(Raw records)
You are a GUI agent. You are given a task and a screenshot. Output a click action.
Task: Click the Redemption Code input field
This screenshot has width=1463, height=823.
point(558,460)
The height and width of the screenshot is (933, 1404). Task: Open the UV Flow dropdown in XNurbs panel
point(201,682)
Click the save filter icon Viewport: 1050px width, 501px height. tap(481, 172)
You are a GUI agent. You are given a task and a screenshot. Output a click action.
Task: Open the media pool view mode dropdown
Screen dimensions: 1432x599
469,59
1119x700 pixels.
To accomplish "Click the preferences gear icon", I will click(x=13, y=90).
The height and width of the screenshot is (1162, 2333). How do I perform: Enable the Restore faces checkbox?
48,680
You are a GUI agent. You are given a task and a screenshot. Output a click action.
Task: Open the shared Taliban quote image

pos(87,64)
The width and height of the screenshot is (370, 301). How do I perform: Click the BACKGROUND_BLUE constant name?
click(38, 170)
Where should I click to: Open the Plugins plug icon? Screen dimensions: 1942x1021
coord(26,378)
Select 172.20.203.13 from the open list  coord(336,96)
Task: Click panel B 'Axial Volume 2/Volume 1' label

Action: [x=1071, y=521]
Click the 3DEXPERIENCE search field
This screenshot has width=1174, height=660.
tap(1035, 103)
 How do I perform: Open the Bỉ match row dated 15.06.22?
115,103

What you are asked to do:
Locate each line of the data above that contains the word "icon" and copy it. Treat uppercase and lowercase letters as different.

Worked answer:
Click the save filter icon Viewport: 1050px width, 501px height. tap(481, 172)
To accomplish "Click the preferences gear icon", I will click(x=13, y=90).
Where should I click to: Open the Plugins plug icon? Screen dimensions: 1942x1021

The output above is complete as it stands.